Madsen, J. D., & Ervin, G. N. (2010). An Update on the Invasive Plant Atlas of the MidSouth Project. Invasive Species Working Group Teleconference. National Biological Information Infrastructure: Invasive Species Information Node.

Abstract

Invasive weedy plants are a widespread problem throughout the United States. Their growth is often widely dispersed, with little scientific ability to predict why they occur in a given location. In addition, historical human activities such as urbanization, agriculture, and forestry have a marked effect on the distribution and spread of invasives. This project will quantify relationships of weed distribution and spread with land use, then use that information directly in educating agriculture stakeholders, natural resources managers, and other interested parties on potential human-induced opportunities for invasive species spread. The Invasive Plant Atlas of the Mid-South (IPAMS) is an integrated research and extension project to develop an invasive plant program for the Mid-South states of Alabama, Arkansas, Louisiana, Mississippi, and Tennessee. Research activities include conducting systematic regional vegetation surveys to assess the distribution of key invasive plants, developing models for predicting the occurrence of target species based on land use and cover, and evaluating the relative effectiveness of professional versus volunteer surveys. For the research component of this project, we have surveyed over 470 points throughout the state of Mississippi, providing data on more than 800 plant species, including more than 70 not native to the region.
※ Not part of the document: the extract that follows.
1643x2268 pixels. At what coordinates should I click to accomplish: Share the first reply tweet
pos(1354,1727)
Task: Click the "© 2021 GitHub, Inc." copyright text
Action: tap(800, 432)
Initial analyses of these data have demonstrated a strong correlation of land use/cover with the presence of exotic plant species, especially key invaders such as the grass Imperata cylindrica (cogongrass). Outreach and extension activities include developing training programs for volunteers to identify and report invasive species using IPAMS, developing an efficient Early Detection and Rapid Response (EDRR) system for invasive plants, developing best management information, and developing an online mapping system. To date, we have trained numerous individuals in identification of our target forty species. We have developed management information for 27 of the 40 training species, and will complete the remaining 13 species this spring. Two training workshops were held in 2009, and ten more are planned for 2010. Our webpage (www.gri.msstate.edu/ipams) is operational, with over 8700 records of 134 species from 29 states, entered and many more observations completed but not entered into the database.